Gorgon Medusa’s head is in his hand,
The sight of which no mortal man could stand;
For man to see it bore a dreadful cost,
Who’er beheld it turned to stone and lost
His life. The Gorgons’ guards had but one eye,
They passed about, and when the time was nigh
For one to pass it to the next the son
Of Zeus, he seized it, and then not a one
Could see him, for he hurled the orb into
The Lake Tritonis, then breached the guard and slew
Medusa with the sickle he received
From Hephaistos; the Gorgon was relieved
Of her head, but her face pointed away.
He then departed thence without delay.
The Grey Sisters, having lost their eye, were blind
And could not hinder or their own way find.
Upon his feet Perseus wore the gift
He got from Hermes, shoes exceeding swift.
Gorgon Medusa’s head was later pressed
By Athena on to her godly breast.
But Perseus, he rises with the Bull
And Ram, and he sets when his time is full
And when the Archer and Capricorn rise,
Fulfilling the years in the nightly skies.

Cepheus

The heavens tell the tale that oft repeats,
Which births great daring deeds and noble feats;
How, against the gods, arrogance offends,
And weakness then its prime duty suspends;
The beautiful it ceases to protect,
Until its house and seed is nearly wrecked.
Then, what is good beholds calamity,
And fights until it has the mastery.
The wicked seed of Chaos it destroys:
This done, the fruits of Beauty it enjoys.
For Cepheus took up Andromeda,
After that his wife Cassiopeia
Boasted that the sea nymphs were less beautiful
Than she. For this, Poseidon was wrathful;
He sent the serpent Cetus to his coasts,
Whose savagery did put an end to boasts.
Cepheus, he chained his daughter to a rock,
And cowered, waiting for the gruesome shock;
Posterity he sacrificed to save
Himself and all his kingdom from the grave.
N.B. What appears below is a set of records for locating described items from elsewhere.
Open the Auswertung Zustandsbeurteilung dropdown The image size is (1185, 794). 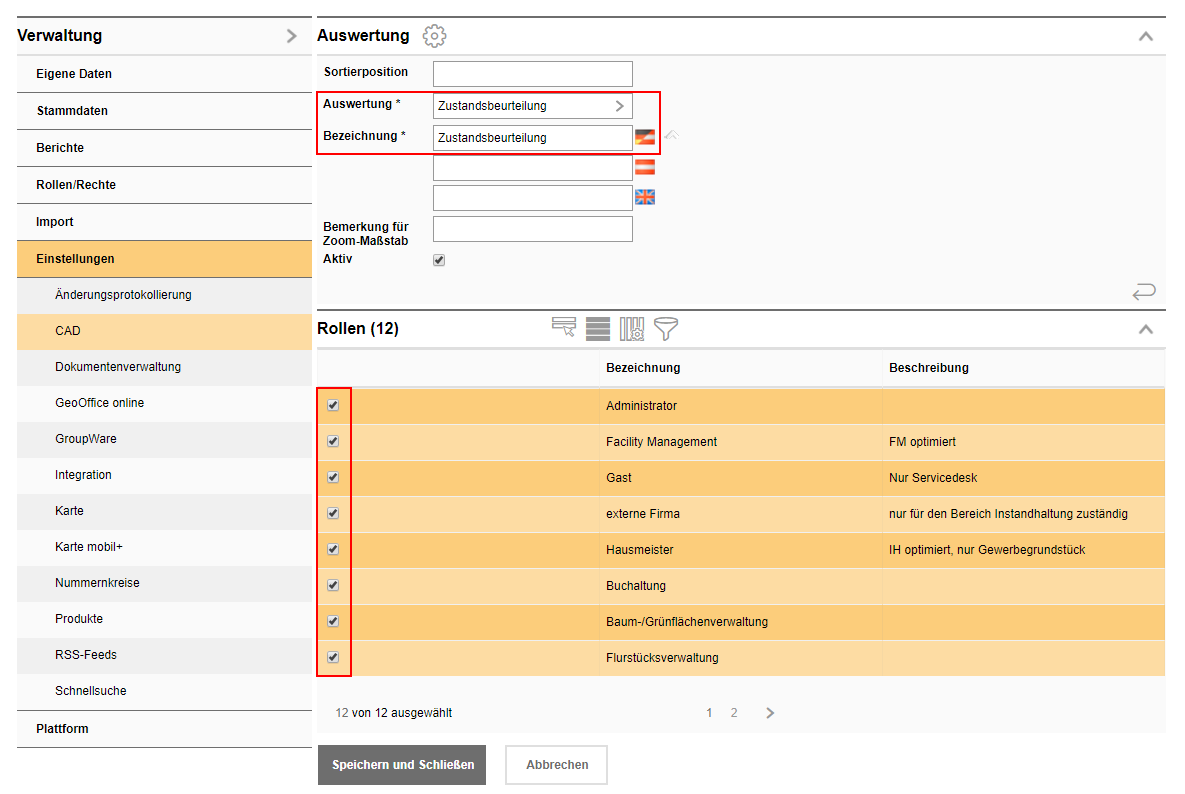[x=532, y=105]
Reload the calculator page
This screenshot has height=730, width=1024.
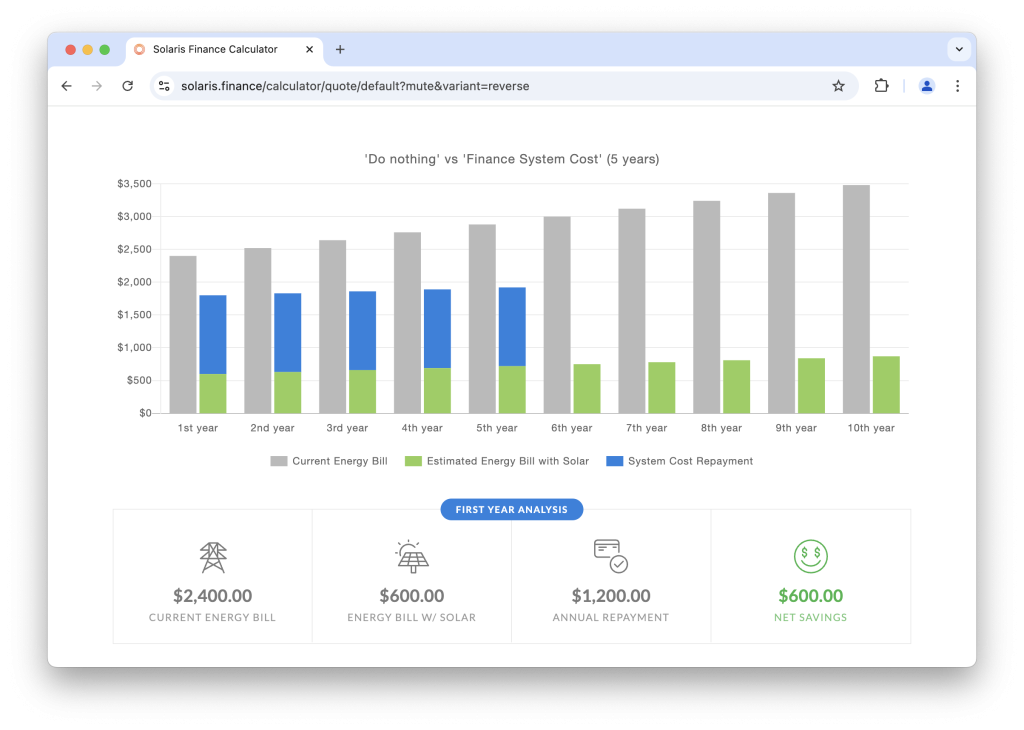(127, 86)
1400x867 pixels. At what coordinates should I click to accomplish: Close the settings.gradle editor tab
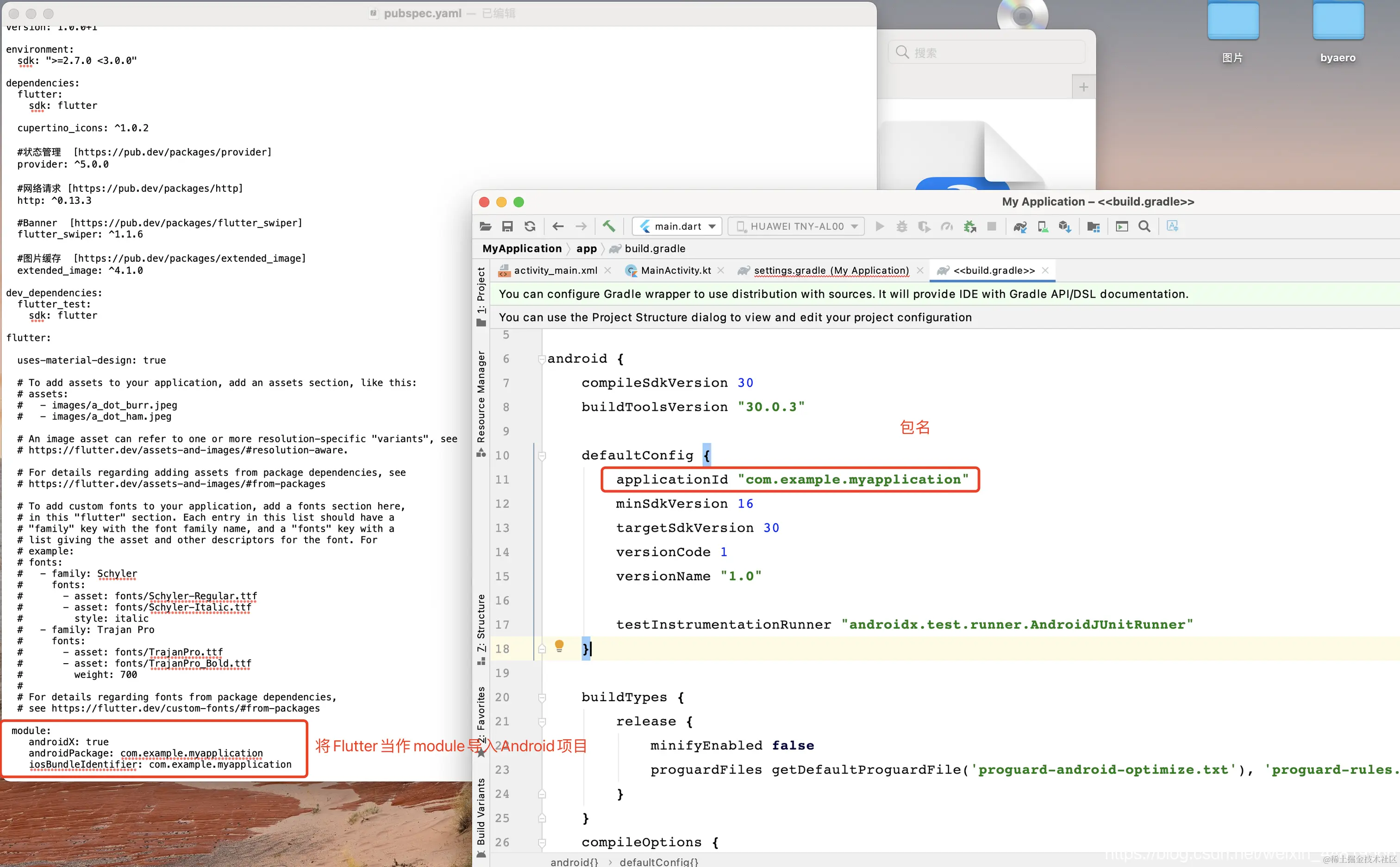[920, 270]
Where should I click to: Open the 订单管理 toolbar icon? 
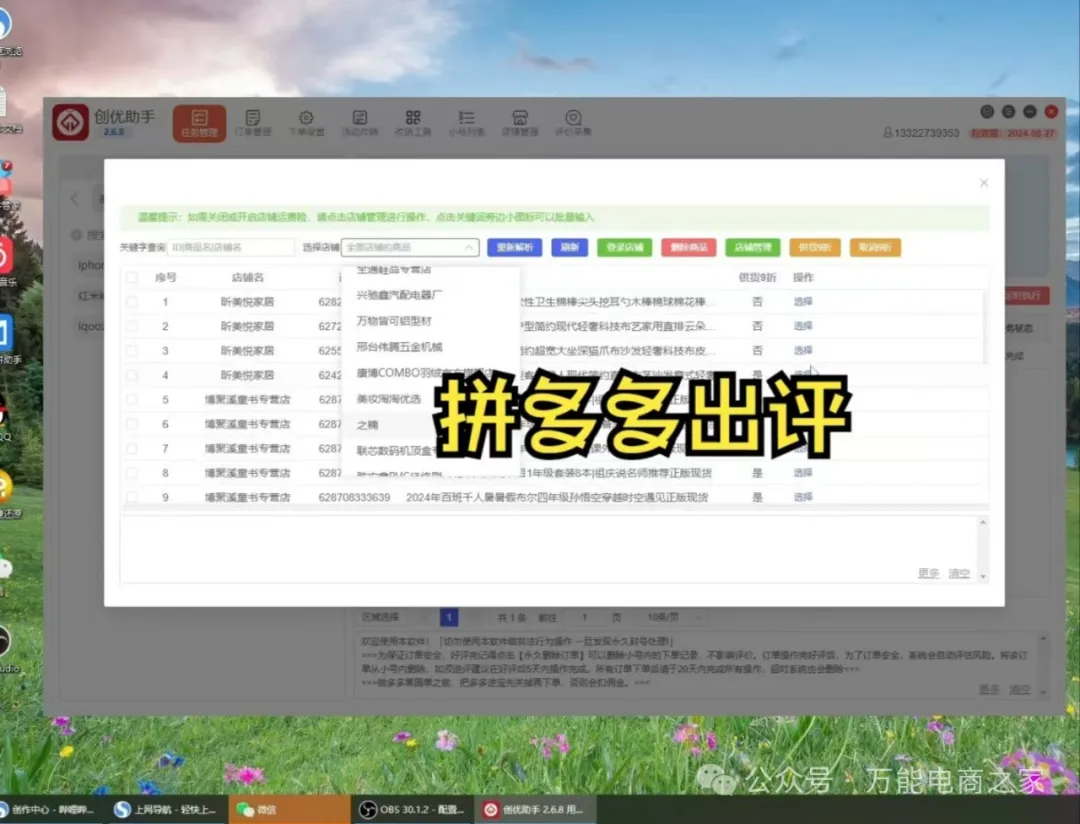coord(253,122)

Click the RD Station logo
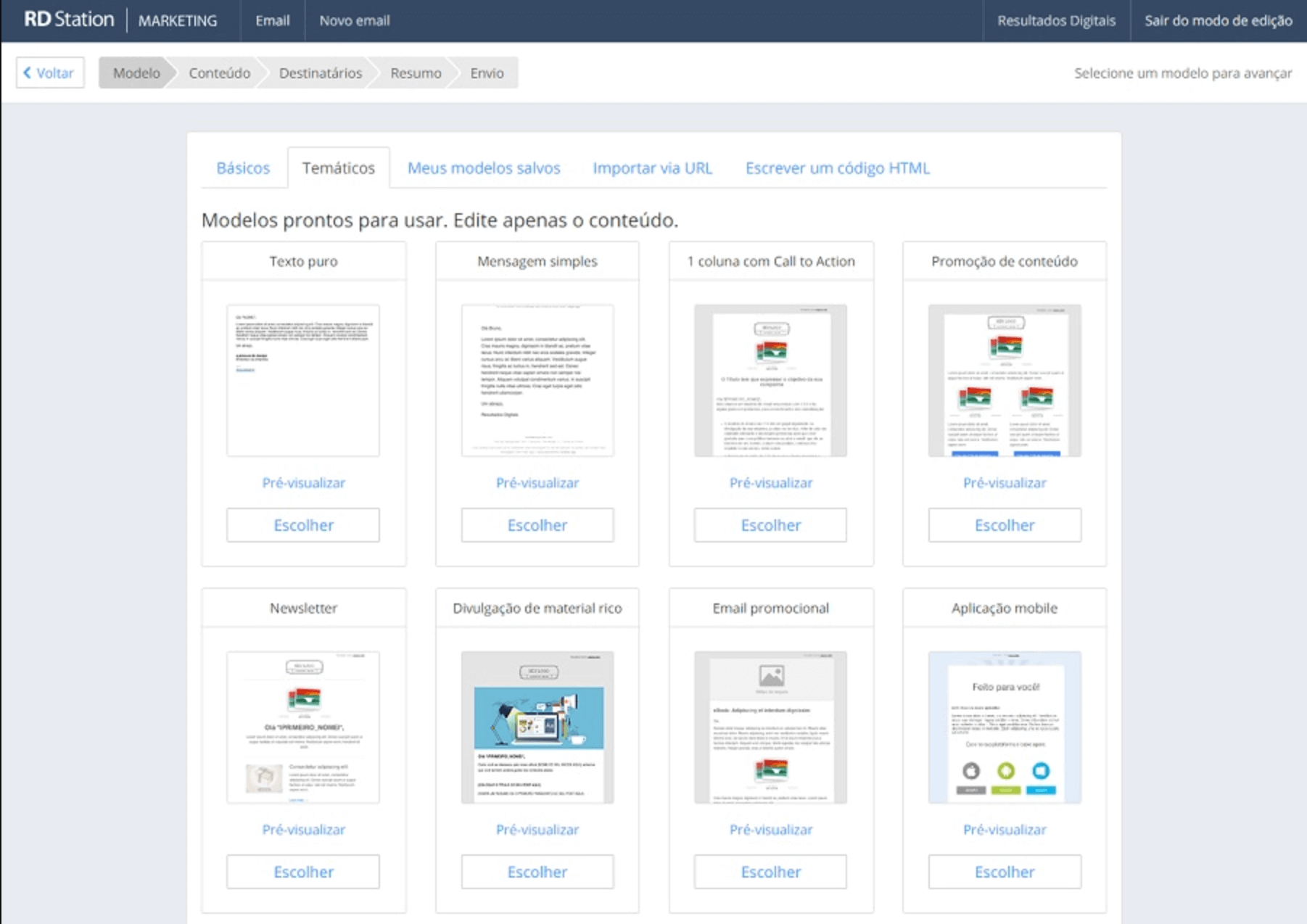69,20
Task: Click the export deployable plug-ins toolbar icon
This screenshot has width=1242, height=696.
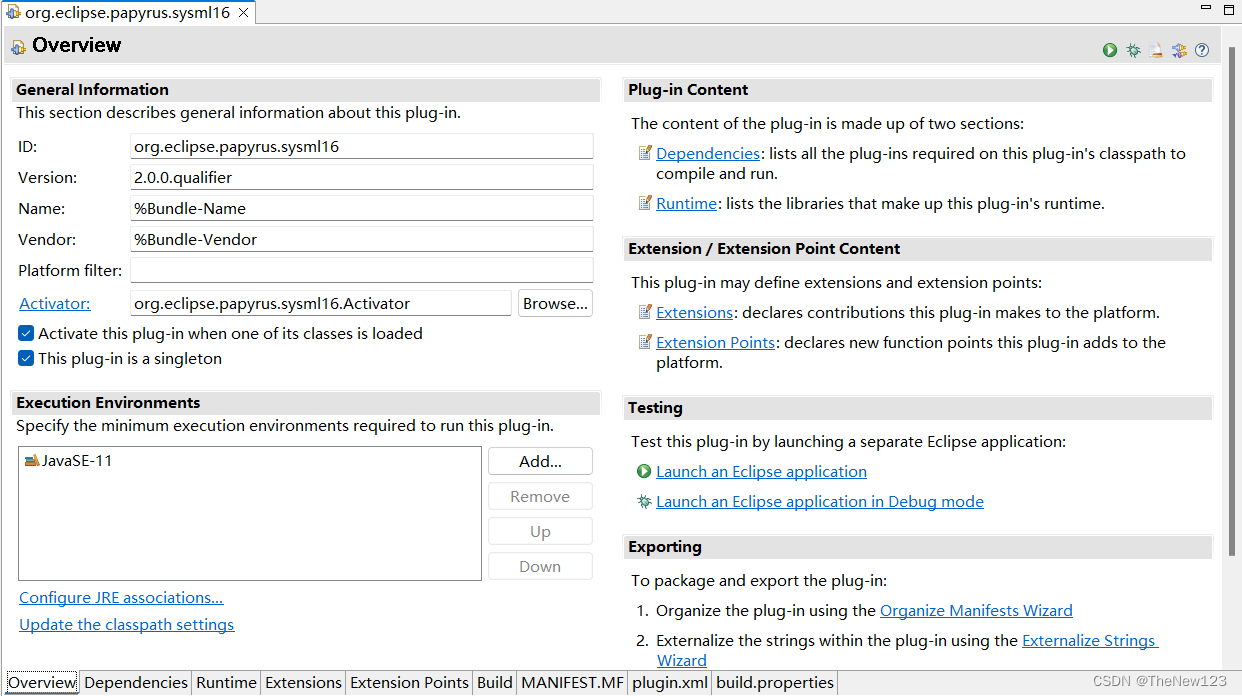Action: click(1156, 50)
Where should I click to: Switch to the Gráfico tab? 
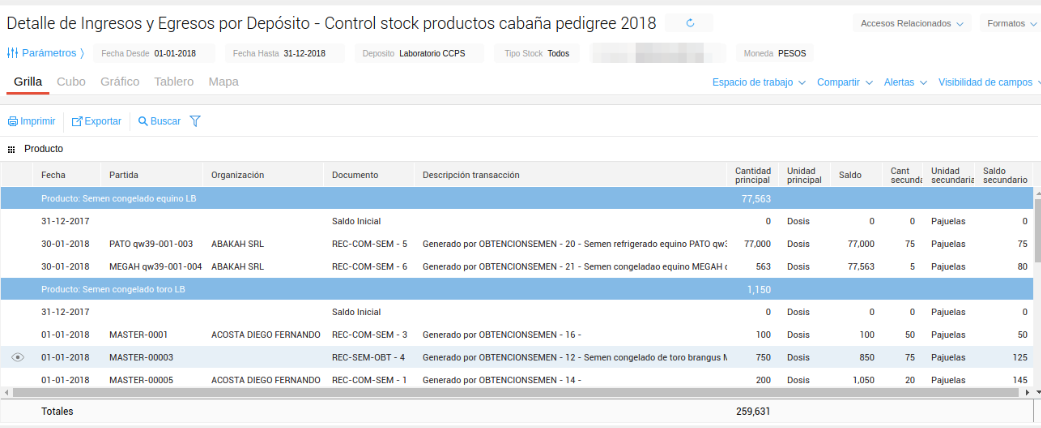120,82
But when the son of Zeus arrived, he sought
The monster out, and bravely rose and fought,
And slew the serpent with the Gorgon head,
Whose awful gaze was death in all its dread.
So, Perseus took Andromeda as prize,
And feasted on her beauty with his eyes.
What weakness had relinquished in its fear,
The strong received, and cherished what was dear.
The coward king, who would have lost it all,
Received the hero in his banquet hall.
And in the heavens, Cepheus was placed,
Where all his stars by men can yet be traced.
This record stands that all may know that Zeus
Shall rise and render serpent fiends abuse.